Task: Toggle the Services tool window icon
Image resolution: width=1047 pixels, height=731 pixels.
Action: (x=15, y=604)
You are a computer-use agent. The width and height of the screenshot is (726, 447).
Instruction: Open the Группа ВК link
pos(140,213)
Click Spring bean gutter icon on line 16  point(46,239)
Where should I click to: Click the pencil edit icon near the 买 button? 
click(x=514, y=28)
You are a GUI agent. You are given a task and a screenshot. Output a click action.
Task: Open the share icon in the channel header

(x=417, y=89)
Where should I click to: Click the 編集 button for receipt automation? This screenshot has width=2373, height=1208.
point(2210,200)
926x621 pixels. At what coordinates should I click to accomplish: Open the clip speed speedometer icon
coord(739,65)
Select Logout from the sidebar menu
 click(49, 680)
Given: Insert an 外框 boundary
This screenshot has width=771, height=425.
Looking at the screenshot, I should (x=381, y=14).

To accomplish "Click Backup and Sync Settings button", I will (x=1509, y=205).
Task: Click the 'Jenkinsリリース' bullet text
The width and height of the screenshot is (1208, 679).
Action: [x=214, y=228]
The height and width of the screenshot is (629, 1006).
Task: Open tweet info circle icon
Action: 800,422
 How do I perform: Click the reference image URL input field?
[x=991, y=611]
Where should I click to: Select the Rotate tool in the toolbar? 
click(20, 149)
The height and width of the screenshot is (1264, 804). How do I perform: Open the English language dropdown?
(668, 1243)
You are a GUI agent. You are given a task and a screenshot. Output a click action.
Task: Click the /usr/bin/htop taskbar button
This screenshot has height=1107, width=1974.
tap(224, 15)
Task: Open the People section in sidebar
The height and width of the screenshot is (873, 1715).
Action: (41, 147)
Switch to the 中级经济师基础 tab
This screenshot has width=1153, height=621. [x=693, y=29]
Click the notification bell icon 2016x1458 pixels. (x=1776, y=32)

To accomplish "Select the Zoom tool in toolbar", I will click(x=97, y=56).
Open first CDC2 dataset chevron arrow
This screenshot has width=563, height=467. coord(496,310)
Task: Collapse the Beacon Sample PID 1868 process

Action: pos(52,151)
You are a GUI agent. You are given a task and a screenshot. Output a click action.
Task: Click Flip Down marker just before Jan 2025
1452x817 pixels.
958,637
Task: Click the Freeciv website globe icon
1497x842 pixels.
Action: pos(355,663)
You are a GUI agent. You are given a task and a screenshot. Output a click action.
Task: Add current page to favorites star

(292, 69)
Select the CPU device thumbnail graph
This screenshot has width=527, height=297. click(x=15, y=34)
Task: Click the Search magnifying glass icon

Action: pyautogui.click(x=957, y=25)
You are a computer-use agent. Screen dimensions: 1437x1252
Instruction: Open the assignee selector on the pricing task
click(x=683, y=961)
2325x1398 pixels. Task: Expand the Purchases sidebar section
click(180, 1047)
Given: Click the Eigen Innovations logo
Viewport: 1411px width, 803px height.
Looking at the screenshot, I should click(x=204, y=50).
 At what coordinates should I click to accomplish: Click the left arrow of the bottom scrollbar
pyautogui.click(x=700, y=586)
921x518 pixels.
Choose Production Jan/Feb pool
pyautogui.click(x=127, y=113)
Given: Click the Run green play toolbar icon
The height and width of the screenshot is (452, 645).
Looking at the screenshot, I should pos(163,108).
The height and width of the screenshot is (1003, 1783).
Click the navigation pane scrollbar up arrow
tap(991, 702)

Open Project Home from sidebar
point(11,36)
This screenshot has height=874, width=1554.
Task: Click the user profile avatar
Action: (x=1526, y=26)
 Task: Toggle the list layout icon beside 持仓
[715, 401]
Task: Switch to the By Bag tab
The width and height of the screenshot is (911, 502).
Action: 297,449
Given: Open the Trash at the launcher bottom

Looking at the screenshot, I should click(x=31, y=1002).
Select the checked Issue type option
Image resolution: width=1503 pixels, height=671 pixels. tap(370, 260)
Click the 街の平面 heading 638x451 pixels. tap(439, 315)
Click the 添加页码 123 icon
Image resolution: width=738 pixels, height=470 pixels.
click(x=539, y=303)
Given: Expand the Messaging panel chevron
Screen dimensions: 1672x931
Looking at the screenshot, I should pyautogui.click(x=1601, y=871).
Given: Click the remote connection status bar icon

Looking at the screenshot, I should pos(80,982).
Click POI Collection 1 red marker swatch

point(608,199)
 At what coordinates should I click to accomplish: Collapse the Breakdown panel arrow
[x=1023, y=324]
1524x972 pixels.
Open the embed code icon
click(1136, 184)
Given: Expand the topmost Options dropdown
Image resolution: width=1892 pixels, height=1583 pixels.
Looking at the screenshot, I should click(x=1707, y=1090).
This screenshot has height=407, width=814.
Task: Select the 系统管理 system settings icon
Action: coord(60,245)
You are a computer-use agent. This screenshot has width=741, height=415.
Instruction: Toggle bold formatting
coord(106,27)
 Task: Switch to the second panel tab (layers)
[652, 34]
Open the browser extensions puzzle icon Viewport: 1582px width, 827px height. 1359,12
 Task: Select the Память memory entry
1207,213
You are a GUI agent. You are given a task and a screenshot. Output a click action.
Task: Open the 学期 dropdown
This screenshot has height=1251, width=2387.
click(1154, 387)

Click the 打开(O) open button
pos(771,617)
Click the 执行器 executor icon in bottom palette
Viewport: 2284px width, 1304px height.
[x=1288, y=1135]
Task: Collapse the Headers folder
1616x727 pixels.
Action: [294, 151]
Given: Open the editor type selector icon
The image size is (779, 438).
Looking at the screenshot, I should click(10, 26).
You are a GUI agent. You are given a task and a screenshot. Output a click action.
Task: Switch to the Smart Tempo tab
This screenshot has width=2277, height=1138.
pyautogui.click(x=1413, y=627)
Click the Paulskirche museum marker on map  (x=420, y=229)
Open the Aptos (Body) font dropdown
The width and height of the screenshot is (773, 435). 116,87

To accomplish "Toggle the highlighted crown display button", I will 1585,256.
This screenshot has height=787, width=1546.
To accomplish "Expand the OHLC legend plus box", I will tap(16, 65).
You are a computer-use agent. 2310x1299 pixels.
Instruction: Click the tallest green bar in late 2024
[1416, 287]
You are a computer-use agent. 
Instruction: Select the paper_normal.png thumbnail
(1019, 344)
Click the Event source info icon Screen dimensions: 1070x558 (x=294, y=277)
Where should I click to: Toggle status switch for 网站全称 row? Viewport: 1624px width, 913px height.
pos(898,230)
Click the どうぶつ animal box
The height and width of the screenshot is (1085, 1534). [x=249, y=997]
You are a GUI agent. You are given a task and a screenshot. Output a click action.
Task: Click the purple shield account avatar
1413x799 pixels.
━━━━━━━━━━━━━━━━━━━━━━━━━━━━━━
### WHAT YOU ARE ASKED TO DO
Produce a word-for-word restatement of all the records.

### ANSWER TO THIS PROBLEM
Task: Toggle the Services tool window icon
Image resolution: width=1047 pixels, height=731 pixels.
Action: (x=15, y=604)
You are a computer-use agent. The width and height of the screenshot is (726, 447).
Instruction: Open the Группа ВК link
pos(140,213)
Click Spring bean gutter icon on line 16  point(46,239)
Where should I click to: Click the pencil edit icon near the 买 button? 
click(x=514, y=28)
You are a GUI agent. You are given a task and a screenshot. Output a click action.
Task: Open the share icon in the channel header

(x=417, y=89)
Where should I click to: Click the 編集 button for receipt automation? This screenshot has width=2373, height=1208.
point(2210,200)
926x621 pixels. At what coordinates should I click to accomplish: Open the clip speed speedometer icon
coord(739,65)
Select Logout from the sidebar menu
 click(49, 680)
Given: Insert an 外框 boundary
This screenshot has width=771, height=425.
Looking at the screenshot, I should (x=381, y=14).

To accomplish "Click Backup and Sync Settings button", I will (x=1509, y=205).
Task: Click the 'Jenkinsリリース' bullet text
The width and height of the screenshot is (1208, 679).
Action: [x=214, y=228]
The height and width of the screenshot is (629, 1006).
Task: Open tweet info circle icon
Action: 800,422
 How do I perform: Click the reference image URL input field?
[x=991, y=611]
Where should I click to: Select the Rotate tool in the toolbar? 
click(20, 149)
The height and width of the screenshot is (1264, 804). How do I perform: Open the English language dropdown?
(668, 1243)
You are a GUI agent. You are given a task and a screenshot. Output a click action.
Task: Click the /usr/bin/htop taskbar button
This screenshot has height=1107, width=1974.
tap(224, 15)
Task: Open the People section in sidebar
The height and width of the screenshot is (873, 1715).
Action: (41, 147)
Switch to the 中级经济师基础 tab
This screenshot has width=1153, height=621. [x=693, y=29]
Click the notification bell icon 2016x1458 pixels. (x=1776, y=32)

To accomplish "Select the Zoom tool in toolbar", I will click(x=97, y=56).
Open first CDC2 dataset chevron arrow
This screenshot has width=563, height=467. coord(496,310)
Task: Collapse the Beacon Sample PID 1868 process

Action: pos(52,151)
You are a GUI agent. You are given a task and a screenshot. Output a click action.
Task: Click Flip Down marker just before Jan 2025
1452x817 pixels.
958,637
Task: Click the Freeciv website globe icon
1497x842 pixels.
Action: pos(355,663)
You are a GUI agent. You are given a task and a screenshot. Output a click action.
Task: Add current page to favorites star

(292, 69)
Select the CPU device thumbnail graph
This screenshot has width=527, height=297. click(x=15, y=34)
Task: Click the Search magnifying glass icon

Action: pyautogui.click(x=957, y=25)
You are a computer-use agent. Screen dimensions: 1437x1252
Instruction: Open the assignee selector on the pricing task
click(x=683, y=961)
2325x1398 pixels. Task: Expand the Purchases sidebar section
click(180, 1047)
Given: Click the Eigen Innovations logo
Viewport: 1411px width, 803px height.
Looking at the screenshot, I should click(x=204, y=50).
 At what coordinates should I click to accomplish: Click the left arrow of the bottom scrollbar
pyautogui.click(x=700, y=586)
921x518 pixels.
Choose Production Jan/Feb pool
pyautogui.click(x=127, y=113)
Given: Click the Run green play toolbar icon
The height and width of the screenshot is (452, 645).
Looking at the screenshot, I should pos(163,108).
The height and width of the screenshot is (1003, 1783).
Click the navigation pane scrollbar up arrow
tap(991, 702)

Open Project Home from sidebar
point(11,36)
This screenshot has height=874, width=1554.
Task: Click the user profile avatar
Action: (x=1526, y=26)
 Task: Toggle the list layout icon beside 持仓
[715, 401]
Task: Switch to the By Bag tab
The width and height of the screenshot is (911, 502).
Action: 297,449
Given: Open the Trash at the launcher bottom

Looking at the screenshot, I should click(x=31, y=1002).
Select the checked Issue type option
Image resolution: width=1503 pixels, height=671 pixels. tap(370, 260)
Click the 街の平面 heading 638x451 pixels. tap(439, 315)
Click the 添加页码 123 icon
Image resolution: width=738 pixels, height=470 pixels.
click(x=539, y=303)
Given: Expand the Messaging panel chevron
Screen dimensions: 1672x931
Looking at the screenshot, I should pyautogui.click(x=1601, y=871).
Given: Click the remote connection status bar icon

Looking at the screenshot, I should pos(80,982).
Click POI Collection 1 red marker swatch

point(608,199)
 At what coordinates should I click to accomplish: Collapse the Breakdown panel arrow
[x=1023, y=324]
1524x972 pixels.
Open the embed code icon
click(1136, 184)
Given: Expand the topmost Options dropdown
Image resolution: width=1892 pixels, height=1583 pixels.
Looking at the screenshot, I should click(x=1707, y=1090).
This screenshot has height=407, width=814.
Task: Select the 系统管理 system settings icon
Action: coord(60,245)
You are a computer-use agent. This screenshot has width=741, height=415.
Instruction: Toggle bold formatting
coord(106,27)
 Task: Switch to the second panel tab (layers)
[652, 34]
Open the browser extensions puzzle icon Viewport: 1582px width, 827px height. 1359,12
 Task: Select the Память memory entry
1207,213
You are a GUI agent. You are given a task and a screenshot. Output a click action.
Task: Open the 学期 dropdown
This screenshot has height=1251, width=2387.
click(1154, 387)

Click the 打开(O) open button
pos(771,617)
Click the 执行器 executor icon in bottom palette
Viewport: 2284px width, 1304px height.
[x=1288, y=1135]
Task: Collapse the Headers folder
1616x727 pixels.
Action: [294, 151]
Given: Open the editor type selector icon
The image size is (779, 438).
Looking at the screenshot, I should click(10, 26).
You are a GUI agent. You are given a task and a screenshot. Output a click action.
Task: Switch to the Smart Tempo tab
This screenshot has width=2277, height=1138.
pyautogui.click(x=1413, y=627)
Click the Paulskirche museum marker on map  (x=420, y=229)
Open the Aptos (Body) font dropdown
The width and height of the screenshot is (773, 435). 116,87

To accomplish "Toggle the highlighted crown display button", I will 1585,256.
This screenshot has height=787, width=1546.
To accomplish "Expand the OHLC legend plus box", I will tap(16, 65).
You are a computer-use agent. 2310x1299 pixels.
Instruction: Click the tallest green bar in late 2024
[1416, 287]
You are a computer-use agent. 
Instruction: Select the paper_normal.png thumbnail
(1019, 344)
Click the Event source info icon Screen dimensions: 1070x558 (x=294, y=277)
Where should I click to: Toggle status switch for 网站全称 row? Viewport: 1624px width, 913px height.
pos(898,230)
Click the どうぶつ animal box
The height and width of the screenshot is (1085, 1534). [x=249, y=997]
You are a GUI agent. You are given a task and a screenshot. Output a click action.
Task: Click the purple shield account avatar
1413x799 pixels.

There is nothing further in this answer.